Se la vicenda Mps è «esplosiva», l'innesco della bomba che rischia di far tremare ancora di più le mura di Rocca Salimbeni ha le sembianze di un documento detonante, prossimo ad arrivare in procura a Siena. Sono le conclusioni del capillare lavoro di analisi e di ricostruzione dei flussi finanziari operato dalla Gdf e finalizzato a corroborare gli accertamenti sin qui svolti dai pm Giuseppe Grosso, Antonino Nastasi e Aldo Natalizi per poi chiedere successivamente al gip un provvedimento corposo. Una mossa da valutare con cautela anche per tutelare i risparmiatori e non affossare ancora di più il titolo Mps. Secondo precise indiscrezioni si tratterebbe di un sequestro conservativo di alcuni beni o asset della Banca, più probabilmente dei bond «fresh» del 2008, quelle obbligazioni convertibili in azioni Monte Paschi che la banca senese fece sottoscrivere a JpMorgan quattro anni e mezzo fa per aumentare il capitale di un miliardo di euro - e ottenere il via libera all'acquisizione, strapagata, di Antonveneta dal gruppo Santander, con la quale aveva chiuso l'accordo nel novembre dell'anno precedente.
Uno strumento finanziario, i cosiddetti «fresh», già finito nel mirino dell'inchiesta sulla banca toscana per il sospetto che più che un aumento di capitale «vero», quell'operazione fosse di fatto un prestito, dunque senza alcun trasferimento del rischio d'impresa sulla banca d'affari americana. Un artificio, insomma, finalizzato esclusivamente a «ingannare» Bankitalia per ottenere il placet all'operazione di acquisto della banca del Nord Est. L'importo del sequestro che la procura, su input delle fiamme gialle, potrebbe presto richiedere al giudice per le indagini preliminari ammonterebbe a un miliardo di euro. Ossia, l'intero valore della contestata emissione del 2008, e una somma molto vicina alla presunta tangente da 1,2 miliardi di euro, che poi sarebbe stata «scudata» per far rientrare la somma in Italia. La presunta tangente avrebbe avuto origine proprio con la «strana» acquisizione di Antonveneta, che Mps pagò 10,3 miliardi di euro, accollandosi debiti per altri 7,9 miliardi, quando per comprare l'istituto di credito gli spagnoli, due mesi prima, avevano investito «solo» 6,3 miliardi di euro.

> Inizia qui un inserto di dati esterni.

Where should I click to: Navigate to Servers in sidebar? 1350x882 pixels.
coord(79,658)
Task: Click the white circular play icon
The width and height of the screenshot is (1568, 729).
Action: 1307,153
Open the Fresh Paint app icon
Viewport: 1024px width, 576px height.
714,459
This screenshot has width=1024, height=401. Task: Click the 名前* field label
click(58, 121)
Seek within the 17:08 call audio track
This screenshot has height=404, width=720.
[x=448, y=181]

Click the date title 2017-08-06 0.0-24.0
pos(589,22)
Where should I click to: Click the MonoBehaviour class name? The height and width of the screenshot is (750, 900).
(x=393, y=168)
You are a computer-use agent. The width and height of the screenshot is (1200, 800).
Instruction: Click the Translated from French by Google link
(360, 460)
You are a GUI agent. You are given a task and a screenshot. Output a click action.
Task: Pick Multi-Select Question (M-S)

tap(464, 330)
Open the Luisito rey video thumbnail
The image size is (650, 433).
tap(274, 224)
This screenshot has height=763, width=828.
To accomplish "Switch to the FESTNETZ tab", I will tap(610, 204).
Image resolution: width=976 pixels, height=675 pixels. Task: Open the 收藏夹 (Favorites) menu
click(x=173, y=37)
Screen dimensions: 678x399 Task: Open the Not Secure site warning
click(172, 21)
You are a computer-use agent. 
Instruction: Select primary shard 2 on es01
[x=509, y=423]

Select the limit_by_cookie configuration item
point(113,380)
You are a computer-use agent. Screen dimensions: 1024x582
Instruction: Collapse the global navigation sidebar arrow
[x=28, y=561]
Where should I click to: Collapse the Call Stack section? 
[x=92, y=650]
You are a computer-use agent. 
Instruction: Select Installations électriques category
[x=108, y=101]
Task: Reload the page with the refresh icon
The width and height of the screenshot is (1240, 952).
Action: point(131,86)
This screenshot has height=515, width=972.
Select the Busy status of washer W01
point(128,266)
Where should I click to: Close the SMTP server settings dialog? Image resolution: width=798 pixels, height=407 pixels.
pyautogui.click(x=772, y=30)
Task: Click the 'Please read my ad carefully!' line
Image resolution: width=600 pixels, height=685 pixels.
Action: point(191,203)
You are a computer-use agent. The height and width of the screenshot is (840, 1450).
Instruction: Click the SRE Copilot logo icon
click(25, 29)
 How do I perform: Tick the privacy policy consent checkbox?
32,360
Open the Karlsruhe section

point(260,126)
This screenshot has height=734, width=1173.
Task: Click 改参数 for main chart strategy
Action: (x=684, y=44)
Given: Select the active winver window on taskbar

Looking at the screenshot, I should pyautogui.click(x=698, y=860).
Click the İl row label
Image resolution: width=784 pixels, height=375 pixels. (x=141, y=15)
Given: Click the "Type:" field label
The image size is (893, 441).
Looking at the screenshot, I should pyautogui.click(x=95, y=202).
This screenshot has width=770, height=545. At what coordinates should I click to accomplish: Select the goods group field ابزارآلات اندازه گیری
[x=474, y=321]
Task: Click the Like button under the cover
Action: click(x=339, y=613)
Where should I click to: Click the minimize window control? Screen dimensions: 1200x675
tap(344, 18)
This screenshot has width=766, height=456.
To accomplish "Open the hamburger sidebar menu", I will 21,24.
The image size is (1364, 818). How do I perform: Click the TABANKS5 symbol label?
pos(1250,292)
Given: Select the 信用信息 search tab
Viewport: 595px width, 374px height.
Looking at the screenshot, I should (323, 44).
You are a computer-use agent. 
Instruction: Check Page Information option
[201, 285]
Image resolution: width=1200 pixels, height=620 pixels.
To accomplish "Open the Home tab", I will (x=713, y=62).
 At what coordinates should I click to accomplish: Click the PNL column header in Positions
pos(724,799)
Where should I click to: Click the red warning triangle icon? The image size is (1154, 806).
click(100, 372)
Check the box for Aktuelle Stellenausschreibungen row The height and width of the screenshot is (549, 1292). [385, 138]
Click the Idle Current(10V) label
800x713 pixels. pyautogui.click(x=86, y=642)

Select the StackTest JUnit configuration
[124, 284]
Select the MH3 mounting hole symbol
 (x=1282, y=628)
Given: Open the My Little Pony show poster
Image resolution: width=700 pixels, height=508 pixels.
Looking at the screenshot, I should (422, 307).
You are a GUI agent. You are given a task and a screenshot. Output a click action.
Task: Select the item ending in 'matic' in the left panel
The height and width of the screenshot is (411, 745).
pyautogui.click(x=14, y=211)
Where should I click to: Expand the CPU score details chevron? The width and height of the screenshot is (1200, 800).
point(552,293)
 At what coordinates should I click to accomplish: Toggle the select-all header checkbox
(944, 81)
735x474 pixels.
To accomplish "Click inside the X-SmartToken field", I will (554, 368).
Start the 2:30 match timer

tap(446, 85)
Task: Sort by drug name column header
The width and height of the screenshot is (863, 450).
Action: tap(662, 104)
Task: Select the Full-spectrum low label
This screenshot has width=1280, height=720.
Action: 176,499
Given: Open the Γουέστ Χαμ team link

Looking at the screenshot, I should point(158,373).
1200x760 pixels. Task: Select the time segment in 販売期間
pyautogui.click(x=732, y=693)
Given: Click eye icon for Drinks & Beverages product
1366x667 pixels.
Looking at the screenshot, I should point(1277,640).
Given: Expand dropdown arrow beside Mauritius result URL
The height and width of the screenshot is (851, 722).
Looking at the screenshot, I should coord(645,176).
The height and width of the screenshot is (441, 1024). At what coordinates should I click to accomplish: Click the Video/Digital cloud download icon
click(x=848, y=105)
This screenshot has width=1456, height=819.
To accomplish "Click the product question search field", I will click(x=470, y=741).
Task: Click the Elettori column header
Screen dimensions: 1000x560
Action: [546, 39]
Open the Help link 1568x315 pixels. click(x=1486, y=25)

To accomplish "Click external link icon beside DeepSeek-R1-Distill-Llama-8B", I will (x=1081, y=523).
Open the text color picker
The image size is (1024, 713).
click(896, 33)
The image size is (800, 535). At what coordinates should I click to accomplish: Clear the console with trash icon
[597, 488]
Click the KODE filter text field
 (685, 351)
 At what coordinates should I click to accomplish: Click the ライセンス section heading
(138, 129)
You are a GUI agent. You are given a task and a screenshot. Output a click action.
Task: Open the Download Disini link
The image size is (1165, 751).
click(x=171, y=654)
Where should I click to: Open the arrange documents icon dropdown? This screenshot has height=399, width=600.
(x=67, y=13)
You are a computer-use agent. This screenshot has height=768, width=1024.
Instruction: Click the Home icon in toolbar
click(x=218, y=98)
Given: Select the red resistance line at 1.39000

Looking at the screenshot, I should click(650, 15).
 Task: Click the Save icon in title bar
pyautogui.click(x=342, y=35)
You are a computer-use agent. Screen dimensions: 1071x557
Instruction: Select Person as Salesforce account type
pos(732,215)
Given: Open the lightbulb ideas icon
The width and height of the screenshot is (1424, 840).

In attesa dell'informativa conclusiva della Guardia di finanza e dei suoi sviluppi dirompenti sull'indagine, ieri i tre pubblici ministeri senesi titolari del fascicolo «esplosivo» hanno chiarito che, oltre ai vecchi manager della banca (a cominciare dall'ex presidente Giuseppe Mussari e dall'ex responsabile dell'area finanza Gianluca Baldassarri), è stato iscritto nel registro degli indagati lo stesso istituto di credito per «responsabilità amministrativa», come previsto dal decreto legislativo 231/2001: e se Mps è indagata, è perché i suoi ex vertici coinvolti nel caso, secondo i pm non hanno agito «nell'interesse esclusivo proprio o di terzi», perché in questo caso la banca non sarebbe incorsa in alcuna responsabilità.
E ancora. Anche sul fronte Fondazione Mps sarebbero imminenti novità importanti collegate a quanto riferito in procura dall'ex direttore finanziario Nicola Scocca, poi licenziato dalla Fondazione, anche a seguito delle sue denunce sulla gestione del patrimonio da parte dei vertici. Intanto il caso Mps sbarca anche in procura a Trani, in Puglia, dove è stato aperto un fascicolo d'indagine sulla vicenda. I magistrati pugliesi hanno avviato l'inchiesta per omessa vigilanza su Consob e Bankitalia in seguito a un esposto del presidente dell'Adusbef, Elio Lannutti, che ha chiesto di «accertare le ragioni che hanno indotto Bankitalia e Consob a non vedere né verificare nei bilanci Mps ricoperture rischiose in prodotti derivati, e se tali poste contabili fossero stati o meno segnalate nei bilanci da parte del collegio sindacale e società di revisione contabile».